Task to carry out:
Once the line containing "Focus the Last Name input field" is found in the records below, return it and each following line exactly, up to and including the line containing "Open the Meteo", and nothing else.

START Provided records

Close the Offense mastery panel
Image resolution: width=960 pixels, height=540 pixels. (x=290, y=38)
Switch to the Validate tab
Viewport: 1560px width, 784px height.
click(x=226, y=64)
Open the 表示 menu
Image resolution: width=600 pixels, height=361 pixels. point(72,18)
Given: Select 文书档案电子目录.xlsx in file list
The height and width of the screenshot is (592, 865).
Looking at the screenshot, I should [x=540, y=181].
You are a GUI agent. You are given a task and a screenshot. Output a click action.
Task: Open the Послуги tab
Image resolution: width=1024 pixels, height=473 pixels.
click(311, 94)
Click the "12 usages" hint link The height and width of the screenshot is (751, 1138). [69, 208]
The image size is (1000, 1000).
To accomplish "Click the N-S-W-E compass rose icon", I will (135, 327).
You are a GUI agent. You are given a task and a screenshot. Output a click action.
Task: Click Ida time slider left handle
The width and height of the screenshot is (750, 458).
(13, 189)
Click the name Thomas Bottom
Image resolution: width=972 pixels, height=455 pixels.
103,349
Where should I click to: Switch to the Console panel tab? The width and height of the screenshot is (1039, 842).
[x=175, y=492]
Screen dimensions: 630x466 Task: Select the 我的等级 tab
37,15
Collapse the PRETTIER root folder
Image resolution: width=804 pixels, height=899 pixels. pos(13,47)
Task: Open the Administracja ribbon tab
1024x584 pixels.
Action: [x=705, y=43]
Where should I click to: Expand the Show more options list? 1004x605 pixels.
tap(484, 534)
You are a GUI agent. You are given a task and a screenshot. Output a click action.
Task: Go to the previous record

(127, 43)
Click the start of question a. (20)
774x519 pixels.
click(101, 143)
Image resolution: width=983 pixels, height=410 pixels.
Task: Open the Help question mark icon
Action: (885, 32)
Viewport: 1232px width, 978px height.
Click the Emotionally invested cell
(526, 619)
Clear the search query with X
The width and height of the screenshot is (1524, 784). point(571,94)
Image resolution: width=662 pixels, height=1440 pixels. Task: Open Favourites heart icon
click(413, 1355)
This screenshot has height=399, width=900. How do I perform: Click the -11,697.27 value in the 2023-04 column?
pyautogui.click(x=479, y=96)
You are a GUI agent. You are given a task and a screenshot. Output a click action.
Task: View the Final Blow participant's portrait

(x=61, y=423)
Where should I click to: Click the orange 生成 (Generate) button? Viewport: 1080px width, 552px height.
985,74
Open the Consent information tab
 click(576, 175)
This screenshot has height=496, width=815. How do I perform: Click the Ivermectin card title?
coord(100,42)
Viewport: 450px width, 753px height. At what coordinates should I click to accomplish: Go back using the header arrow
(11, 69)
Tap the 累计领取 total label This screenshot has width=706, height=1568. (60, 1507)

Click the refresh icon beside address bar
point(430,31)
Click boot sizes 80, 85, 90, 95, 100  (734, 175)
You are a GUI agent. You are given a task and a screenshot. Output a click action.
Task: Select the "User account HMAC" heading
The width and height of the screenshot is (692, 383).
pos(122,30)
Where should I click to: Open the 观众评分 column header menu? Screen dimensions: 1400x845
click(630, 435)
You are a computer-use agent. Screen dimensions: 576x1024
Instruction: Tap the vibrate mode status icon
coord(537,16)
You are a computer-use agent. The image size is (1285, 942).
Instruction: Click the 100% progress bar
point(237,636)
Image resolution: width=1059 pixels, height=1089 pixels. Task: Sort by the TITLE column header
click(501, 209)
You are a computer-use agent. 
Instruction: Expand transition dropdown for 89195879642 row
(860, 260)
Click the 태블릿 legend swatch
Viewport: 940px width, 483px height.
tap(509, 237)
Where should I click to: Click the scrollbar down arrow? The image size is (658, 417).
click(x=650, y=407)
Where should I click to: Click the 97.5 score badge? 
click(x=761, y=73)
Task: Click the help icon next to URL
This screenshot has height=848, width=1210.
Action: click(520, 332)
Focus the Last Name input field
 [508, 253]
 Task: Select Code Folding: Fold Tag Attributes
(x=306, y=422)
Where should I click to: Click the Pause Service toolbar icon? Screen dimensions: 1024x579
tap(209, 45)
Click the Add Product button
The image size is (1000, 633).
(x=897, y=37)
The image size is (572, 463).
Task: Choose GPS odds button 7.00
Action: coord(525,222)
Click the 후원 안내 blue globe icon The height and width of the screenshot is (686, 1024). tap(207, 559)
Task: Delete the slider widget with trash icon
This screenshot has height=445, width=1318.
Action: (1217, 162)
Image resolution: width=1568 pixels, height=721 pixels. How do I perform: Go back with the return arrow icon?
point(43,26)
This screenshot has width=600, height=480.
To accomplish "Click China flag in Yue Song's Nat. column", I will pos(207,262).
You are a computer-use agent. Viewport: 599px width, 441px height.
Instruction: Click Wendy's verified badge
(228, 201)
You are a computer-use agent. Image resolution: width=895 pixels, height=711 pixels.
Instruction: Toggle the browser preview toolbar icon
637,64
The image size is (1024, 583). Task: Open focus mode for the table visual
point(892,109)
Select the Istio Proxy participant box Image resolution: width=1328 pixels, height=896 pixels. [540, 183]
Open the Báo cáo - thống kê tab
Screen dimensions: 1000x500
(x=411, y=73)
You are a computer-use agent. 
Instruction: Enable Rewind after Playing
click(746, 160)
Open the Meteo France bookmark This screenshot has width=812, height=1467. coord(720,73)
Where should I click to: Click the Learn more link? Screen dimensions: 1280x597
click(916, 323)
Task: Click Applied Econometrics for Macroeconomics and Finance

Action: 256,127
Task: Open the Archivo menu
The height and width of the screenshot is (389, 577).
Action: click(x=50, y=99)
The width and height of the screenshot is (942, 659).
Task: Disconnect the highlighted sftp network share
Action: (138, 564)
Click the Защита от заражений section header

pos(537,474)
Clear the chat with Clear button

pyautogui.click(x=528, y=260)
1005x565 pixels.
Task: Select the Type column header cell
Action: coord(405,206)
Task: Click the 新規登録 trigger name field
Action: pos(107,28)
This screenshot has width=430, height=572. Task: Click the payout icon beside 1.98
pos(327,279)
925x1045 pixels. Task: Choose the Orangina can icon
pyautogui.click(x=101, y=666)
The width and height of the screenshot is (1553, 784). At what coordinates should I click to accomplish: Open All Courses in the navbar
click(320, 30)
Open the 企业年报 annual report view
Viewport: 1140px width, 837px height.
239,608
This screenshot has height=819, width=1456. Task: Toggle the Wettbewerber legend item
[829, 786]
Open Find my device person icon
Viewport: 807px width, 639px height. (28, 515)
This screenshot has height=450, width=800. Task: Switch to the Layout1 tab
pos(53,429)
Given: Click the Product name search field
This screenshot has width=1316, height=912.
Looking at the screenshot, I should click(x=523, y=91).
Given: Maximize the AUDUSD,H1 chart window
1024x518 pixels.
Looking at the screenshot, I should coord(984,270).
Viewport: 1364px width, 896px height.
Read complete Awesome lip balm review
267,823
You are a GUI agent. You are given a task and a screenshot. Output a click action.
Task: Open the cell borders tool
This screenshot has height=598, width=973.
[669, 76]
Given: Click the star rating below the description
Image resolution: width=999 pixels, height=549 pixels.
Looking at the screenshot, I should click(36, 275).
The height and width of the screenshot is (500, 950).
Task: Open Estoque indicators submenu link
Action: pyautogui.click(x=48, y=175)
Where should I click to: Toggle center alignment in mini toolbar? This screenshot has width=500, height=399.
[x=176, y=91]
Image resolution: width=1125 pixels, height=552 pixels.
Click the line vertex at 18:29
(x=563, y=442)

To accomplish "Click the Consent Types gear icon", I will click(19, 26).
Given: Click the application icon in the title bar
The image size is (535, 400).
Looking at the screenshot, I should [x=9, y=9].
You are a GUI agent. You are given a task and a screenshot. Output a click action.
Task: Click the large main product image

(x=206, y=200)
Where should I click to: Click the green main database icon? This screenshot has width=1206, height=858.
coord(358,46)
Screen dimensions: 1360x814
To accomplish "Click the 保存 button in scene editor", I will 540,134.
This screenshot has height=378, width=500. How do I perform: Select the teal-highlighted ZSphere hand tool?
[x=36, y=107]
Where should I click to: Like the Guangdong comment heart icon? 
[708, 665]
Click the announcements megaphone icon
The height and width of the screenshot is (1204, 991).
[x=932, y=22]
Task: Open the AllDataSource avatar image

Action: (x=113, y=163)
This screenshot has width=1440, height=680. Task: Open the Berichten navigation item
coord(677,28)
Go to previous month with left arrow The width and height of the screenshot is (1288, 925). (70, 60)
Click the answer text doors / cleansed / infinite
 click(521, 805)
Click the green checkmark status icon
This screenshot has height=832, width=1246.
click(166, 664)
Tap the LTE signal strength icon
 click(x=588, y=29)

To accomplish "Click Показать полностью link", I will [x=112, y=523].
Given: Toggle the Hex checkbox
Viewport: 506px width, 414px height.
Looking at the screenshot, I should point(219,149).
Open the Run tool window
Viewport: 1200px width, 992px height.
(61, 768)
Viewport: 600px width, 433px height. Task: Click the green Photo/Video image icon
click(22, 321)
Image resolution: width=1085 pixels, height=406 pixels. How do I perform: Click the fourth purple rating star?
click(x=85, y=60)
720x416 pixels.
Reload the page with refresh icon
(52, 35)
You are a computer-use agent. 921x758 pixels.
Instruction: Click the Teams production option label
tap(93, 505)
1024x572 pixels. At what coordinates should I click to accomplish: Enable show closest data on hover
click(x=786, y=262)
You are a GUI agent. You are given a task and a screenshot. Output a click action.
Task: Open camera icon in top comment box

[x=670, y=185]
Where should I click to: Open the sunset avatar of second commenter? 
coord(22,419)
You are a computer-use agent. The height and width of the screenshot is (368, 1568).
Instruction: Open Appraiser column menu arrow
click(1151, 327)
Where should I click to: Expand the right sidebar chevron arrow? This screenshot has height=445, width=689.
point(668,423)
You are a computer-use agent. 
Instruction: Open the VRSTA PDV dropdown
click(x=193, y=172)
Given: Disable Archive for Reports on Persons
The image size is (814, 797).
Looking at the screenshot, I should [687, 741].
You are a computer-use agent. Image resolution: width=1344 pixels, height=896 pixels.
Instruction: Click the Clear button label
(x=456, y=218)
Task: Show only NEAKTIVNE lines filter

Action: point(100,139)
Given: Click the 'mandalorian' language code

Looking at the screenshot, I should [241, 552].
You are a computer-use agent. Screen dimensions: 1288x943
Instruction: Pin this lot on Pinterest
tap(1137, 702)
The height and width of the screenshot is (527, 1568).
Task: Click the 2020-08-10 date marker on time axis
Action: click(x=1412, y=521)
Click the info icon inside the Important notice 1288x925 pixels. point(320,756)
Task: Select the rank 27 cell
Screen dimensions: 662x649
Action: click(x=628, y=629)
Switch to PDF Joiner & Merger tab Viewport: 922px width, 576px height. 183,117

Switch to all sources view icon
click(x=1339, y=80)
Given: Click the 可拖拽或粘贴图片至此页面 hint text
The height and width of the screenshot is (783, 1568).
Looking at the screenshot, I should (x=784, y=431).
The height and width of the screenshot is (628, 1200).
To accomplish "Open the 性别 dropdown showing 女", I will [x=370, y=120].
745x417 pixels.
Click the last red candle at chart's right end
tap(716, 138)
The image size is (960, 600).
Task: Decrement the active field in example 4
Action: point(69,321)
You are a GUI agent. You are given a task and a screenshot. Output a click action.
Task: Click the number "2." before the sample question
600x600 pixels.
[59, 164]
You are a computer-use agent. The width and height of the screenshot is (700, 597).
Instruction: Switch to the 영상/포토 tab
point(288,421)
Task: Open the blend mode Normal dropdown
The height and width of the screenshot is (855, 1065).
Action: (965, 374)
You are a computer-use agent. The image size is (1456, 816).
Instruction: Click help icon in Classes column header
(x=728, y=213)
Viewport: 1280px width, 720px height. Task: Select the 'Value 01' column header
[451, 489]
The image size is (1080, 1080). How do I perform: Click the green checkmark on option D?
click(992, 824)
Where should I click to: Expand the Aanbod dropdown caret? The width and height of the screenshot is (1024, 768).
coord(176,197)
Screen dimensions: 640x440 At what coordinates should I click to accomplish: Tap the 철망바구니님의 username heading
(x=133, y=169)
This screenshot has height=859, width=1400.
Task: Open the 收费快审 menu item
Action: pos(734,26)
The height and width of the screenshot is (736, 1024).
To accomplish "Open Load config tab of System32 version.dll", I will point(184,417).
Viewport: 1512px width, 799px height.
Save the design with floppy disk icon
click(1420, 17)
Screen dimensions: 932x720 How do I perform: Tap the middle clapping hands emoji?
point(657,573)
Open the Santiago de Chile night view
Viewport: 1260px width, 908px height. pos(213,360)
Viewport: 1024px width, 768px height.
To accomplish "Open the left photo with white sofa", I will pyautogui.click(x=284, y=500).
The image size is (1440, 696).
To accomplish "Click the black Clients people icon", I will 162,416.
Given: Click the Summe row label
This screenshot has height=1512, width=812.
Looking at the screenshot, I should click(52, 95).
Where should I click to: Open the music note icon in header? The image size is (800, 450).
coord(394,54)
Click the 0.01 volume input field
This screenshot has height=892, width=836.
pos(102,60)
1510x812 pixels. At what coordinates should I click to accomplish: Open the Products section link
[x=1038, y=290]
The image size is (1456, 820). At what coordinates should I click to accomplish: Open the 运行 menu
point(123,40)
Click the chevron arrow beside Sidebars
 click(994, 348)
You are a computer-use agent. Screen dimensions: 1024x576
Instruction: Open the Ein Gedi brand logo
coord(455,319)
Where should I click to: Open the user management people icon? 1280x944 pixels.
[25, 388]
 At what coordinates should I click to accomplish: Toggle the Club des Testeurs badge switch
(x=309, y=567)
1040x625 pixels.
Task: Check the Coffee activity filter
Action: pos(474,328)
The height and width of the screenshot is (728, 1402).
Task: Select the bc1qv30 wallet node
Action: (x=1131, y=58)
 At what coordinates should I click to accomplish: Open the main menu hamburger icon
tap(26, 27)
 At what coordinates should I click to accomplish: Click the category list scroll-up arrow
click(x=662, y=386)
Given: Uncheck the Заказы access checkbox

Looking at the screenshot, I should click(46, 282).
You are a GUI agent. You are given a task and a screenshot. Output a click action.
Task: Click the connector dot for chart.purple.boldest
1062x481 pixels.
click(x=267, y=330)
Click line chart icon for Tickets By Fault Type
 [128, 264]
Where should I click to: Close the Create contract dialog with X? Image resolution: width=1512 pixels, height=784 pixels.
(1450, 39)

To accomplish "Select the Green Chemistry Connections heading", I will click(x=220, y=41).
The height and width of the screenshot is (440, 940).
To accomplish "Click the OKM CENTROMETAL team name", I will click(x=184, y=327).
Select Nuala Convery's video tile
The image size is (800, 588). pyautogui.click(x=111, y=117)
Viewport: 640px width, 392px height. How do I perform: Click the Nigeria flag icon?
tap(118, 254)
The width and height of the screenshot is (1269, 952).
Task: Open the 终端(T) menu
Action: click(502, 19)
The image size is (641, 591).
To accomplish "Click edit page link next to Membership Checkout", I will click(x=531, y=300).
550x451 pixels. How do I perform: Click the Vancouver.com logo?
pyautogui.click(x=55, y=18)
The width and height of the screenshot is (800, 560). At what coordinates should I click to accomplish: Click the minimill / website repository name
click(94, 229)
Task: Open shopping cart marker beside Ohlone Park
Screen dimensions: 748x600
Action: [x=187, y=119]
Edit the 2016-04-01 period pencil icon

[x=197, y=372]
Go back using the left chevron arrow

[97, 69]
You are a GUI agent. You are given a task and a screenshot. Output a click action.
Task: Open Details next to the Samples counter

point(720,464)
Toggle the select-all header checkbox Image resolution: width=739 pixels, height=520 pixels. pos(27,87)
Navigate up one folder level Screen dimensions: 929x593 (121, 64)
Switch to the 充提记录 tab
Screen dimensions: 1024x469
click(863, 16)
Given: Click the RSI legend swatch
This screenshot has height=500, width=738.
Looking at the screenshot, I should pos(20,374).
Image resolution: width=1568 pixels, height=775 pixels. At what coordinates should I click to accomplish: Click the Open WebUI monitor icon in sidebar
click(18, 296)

END Provided records

Solution for this exercise:
Focus the Last Name input field
 [508, 253]
 Task: Select Code Folding: Fold Tag Attributes
(x=306, y=422)
Where should I click to: Click the Pause Service toolbar icon? Screen dimensions: 1024x579
tap(209, 45)
Click the Add Product button
The image size is (1000, 633).
(x=897, y=37)
The image size is (572, 463).
Task: Choose GPS odds button 7.00
Action: coord(525,222)
Click the 후원 안내 blue globe icon The height and width of the screenshot is (686, 1024). tap(207, 559)
Task: Delete the slider widget with trash icon
This screenshot has height=445, width=1318.
Action: (1217, 162)
Image resolution: width=1568 pixels, height=721 pixels. How do I perform: Go back with the return arrow icon?
point(43,26)
This screenshot has width=600, height=480.
To accomplish "Click China flag in Yue Song's Nat. column", I will pos(207,262).
You are a computer-use agent. Viewport: 599px width, 441px height.
Instruction: Click Wendy's verified badge
(228, 201)
You are a computer-use agent. Image resolution: width=895 pixels, height=711 pixels.
Instruction: Toggle the browser preview toolbar icon
637,64
The image size is (1024, 583). Task: Open focus mode for the table visual
point(892,109)
Select the Istio Proxy participant box Image resolution: width=1328 pixels, height=896 pixels. [540, 183]
Open the Báo cáo - thống kê tab
Screen dimensions: 1000x500
(x=411, y=73)
You are a computer-use agent. 
Instruction: Enable Rewind after Playing
click(746, 160)
Open the Meteo France bookmark This screenshot has width=812, height=1467. coord(720,73)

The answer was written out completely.